Santa Casa de Marília (SP) — Prova 2022
A Nutrição tem importante papel na gênese das doenças crônicas não transmissíveis (DCNT), consideradas um dos mais importantes problemas de saúde pública da atualidade no mundo e em nosso país. Podemos indicar como correto que:
Qualidade e quantidade dos alimentos (especialmente gorduras) influenciam tanto a patogênese quanto a prevenção de DCNT/DCV.
A nutrição desempenha um papel fundamental tanto no desenvolvimento quanto na prevenção das Doenças Crônicas Não Transmissíveis (DCNT), incluindo as Doenças Cardiovasculares (DCV). Não apenas a quantidade, mas principalmente a qualidade dos alimentos, em especial as fontes de gorduras, é crucial para a saúde cardiovascular.
As Doenças Crônicas Não Transmissíveis (DCNT), como as doenças cardiovasculares (DCV), diabetes tipo 2, câncer e doenças respiratórias crônicas, representam um dos maiores desafios de saúde pública global. A nutrição desempenha um papel central tanto na gênese quanto na prevenção dessas condições, sendo um dos pilares para a promoção da saúde e bem-estar. É fundamental que os profissionais de saúde compreendam a complexidade dessa relação. Historicamente, o foco da nutrição na saúde era predominantemente na quantidade de calorias. No entanto, a ciência moderna demonstrou que a qualidade dos alimentos consumidos é igualmente, senão mais, importante. Em particular, o tipo de gorduras na dieta tem um impacto profundo. Gorduras saturadas e trans, presentes em alimentos processados e de origem animal, estão associadas ao aumento do colesterol LDL e ao risco de aterosclerose, contribuindo para a patogênese das DCV. Por outro lado, gorduras insaturadas, encontradas em óleos vegetais, nozes e peixes, têm efeitos protetores. Portanto, a nutrição não é apenas uma ferramenta de prevenção, mas também um fator determinante na progressão das DCNT. Uma dieta equilibrada, rica em frutas, vegetais, grãos integrais e fontes de gorduras saudáveis, é essencial para modular processos inflamatórios, oxidativos e metabólicos, reduzindo o risco de desenvolvimento e progressão dessas doenças. A educação nutricional e a promoção de hábitos alimentares saudáveis são intervenções custo-efetivas na saúde pública.
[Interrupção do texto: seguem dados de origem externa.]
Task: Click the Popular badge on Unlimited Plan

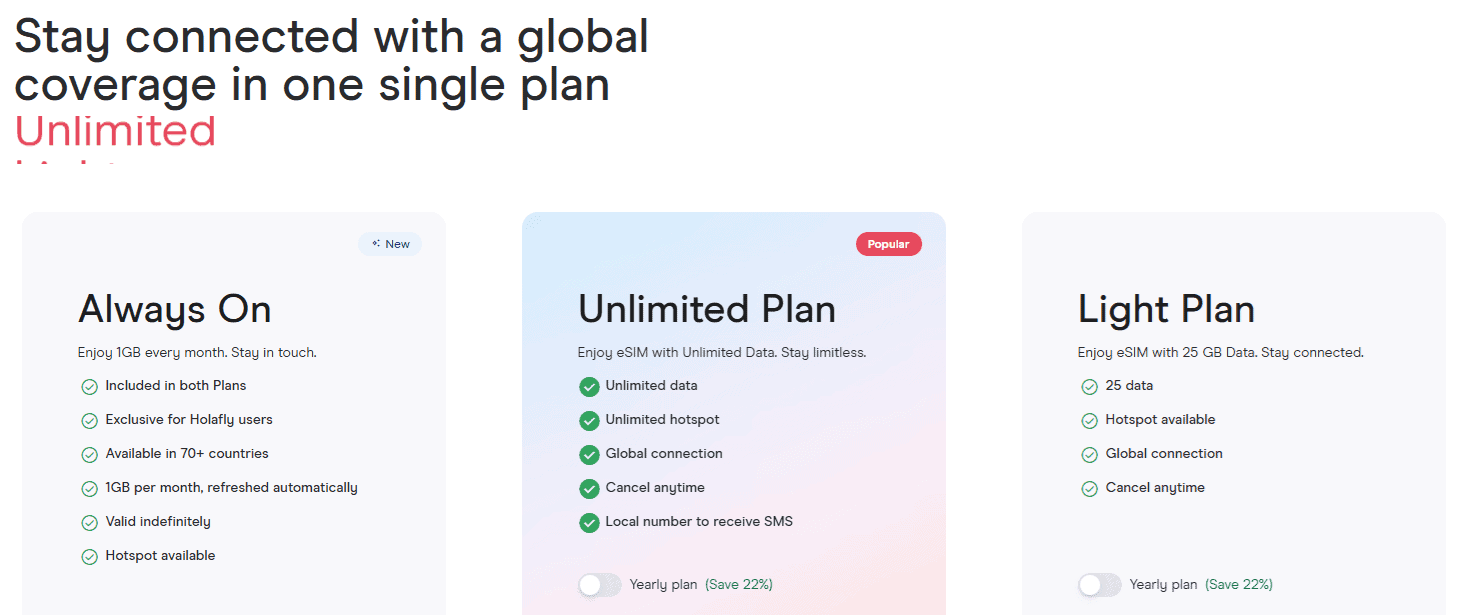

A qualidade dos alimentos, especialmente o tipo de gorduras, carboidratos e o teor de fibras, impacta diretamente os processos metabólicos e inflamatórios do corpo. Dietas ricas em gorduras saturadas, trans e açúcares refinados promovem inflamação, dislipidemia e resistência à insulina, contribuindo para a patogênese das DCNT.
Gorduras saturadas e trans aumentam o colesterol LDL e o risco de aterosclerose, contribuindo para a patogênese das DCV. Em contraste, gorduras insaturadas (mono e poli-insaturadas), encontradas em azeite, abacate e peixes, podem reduzir o colesterol LDL e ter efeitos protetores, prevenindo as DCV.
A qualidade da dieta é crucial porque os nutrientes específicos (vitaminas, minerais, antioxidantes, fibras) e os tipos de macronutrientes (gorduras, carboidratos, proteínas) interagem com o corpo em níveis celulares e moleculares, influenciando a expressão gênica, a inflamação, o estresse oxidativo e a função metabólica, muito além do simples balanço energético.